On a chilly morning in early March, the most globally famous Washingtonian who has never worked out of the Oval Office mills about the DC United players’ lounge, making his espresso and greeting players as they trickle in. He wears a team-issued tracksuit, a baseball cap, and slides. His voice—seldom soft on the field—never rises above a mumble. A soccer deity, he mingles with mortals who still can’t quite believe he walks among them.
What is Wayne Rooney doing here?
Possibly the greatest English player ever, Rooney retired as the all-time leading scorer for both England’s national team and Manchester United of the English Premier League, the most storied club in the planet’s most popular sports league. Near the end of his laureled career, he joined DC United for one and a half seasons and dragged the franchise to the Major League Soccer playoffs—twice.

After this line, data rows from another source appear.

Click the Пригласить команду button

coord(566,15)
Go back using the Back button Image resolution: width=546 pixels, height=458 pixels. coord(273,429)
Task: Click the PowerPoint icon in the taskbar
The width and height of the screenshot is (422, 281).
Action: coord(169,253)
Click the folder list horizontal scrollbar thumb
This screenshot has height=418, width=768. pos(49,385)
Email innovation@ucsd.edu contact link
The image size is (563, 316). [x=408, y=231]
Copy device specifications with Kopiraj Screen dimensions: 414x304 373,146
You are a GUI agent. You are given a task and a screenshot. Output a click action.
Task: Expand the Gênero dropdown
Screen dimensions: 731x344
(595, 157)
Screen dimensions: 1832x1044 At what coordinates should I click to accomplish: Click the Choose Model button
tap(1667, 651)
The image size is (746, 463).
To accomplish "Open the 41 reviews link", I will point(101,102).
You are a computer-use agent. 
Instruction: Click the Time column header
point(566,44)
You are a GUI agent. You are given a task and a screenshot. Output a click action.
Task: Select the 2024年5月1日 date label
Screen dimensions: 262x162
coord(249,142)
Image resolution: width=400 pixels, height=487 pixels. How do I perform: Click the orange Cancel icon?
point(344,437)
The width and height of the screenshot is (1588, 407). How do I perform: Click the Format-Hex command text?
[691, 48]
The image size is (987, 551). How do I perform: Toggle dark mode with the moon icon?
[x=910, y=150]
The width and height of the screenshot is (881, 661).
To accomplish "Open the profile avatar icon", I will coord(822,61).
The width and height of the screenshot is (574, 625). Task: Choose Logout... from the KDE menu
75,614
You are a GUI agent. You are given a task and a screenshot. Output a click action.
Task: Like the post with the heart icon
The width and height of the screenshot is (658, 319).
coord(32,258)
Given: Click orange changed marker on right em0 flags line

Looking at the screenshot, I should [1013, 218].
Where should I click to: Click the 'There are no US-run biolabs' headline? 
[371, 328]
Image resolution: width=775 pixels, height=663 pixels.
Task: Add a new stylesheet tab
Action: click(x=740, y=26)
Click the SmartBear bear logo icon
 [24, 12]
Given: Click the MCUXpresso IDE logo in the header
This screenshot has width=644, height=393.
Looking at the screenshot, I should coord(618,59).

Now 37 years old, Rooney is working to return to the Premier League as a coach. Surprisingly, his path runs through this practice facility in one of the last stretches of undeveloped land past Dulles Airport, at the end of a winding road that’s only partially paved. Vibes-wise, it’s about as far as you can get from the sideline at Old Trafford, Man U’s fabled stadium. There’s little glitz, and even less of the relentless attention that has long shadowed Rooney like a dogged defender.
Only that suits him fine. When Rooney became DC United’s head coach last summer, he took on a former dynasty fallen on hard times, sporting a losing record and a roster with a lot of young talent plucked from its youth academy. It was a deliberate choice, and not the kind that yields quick wins and a glide path to a bigger job.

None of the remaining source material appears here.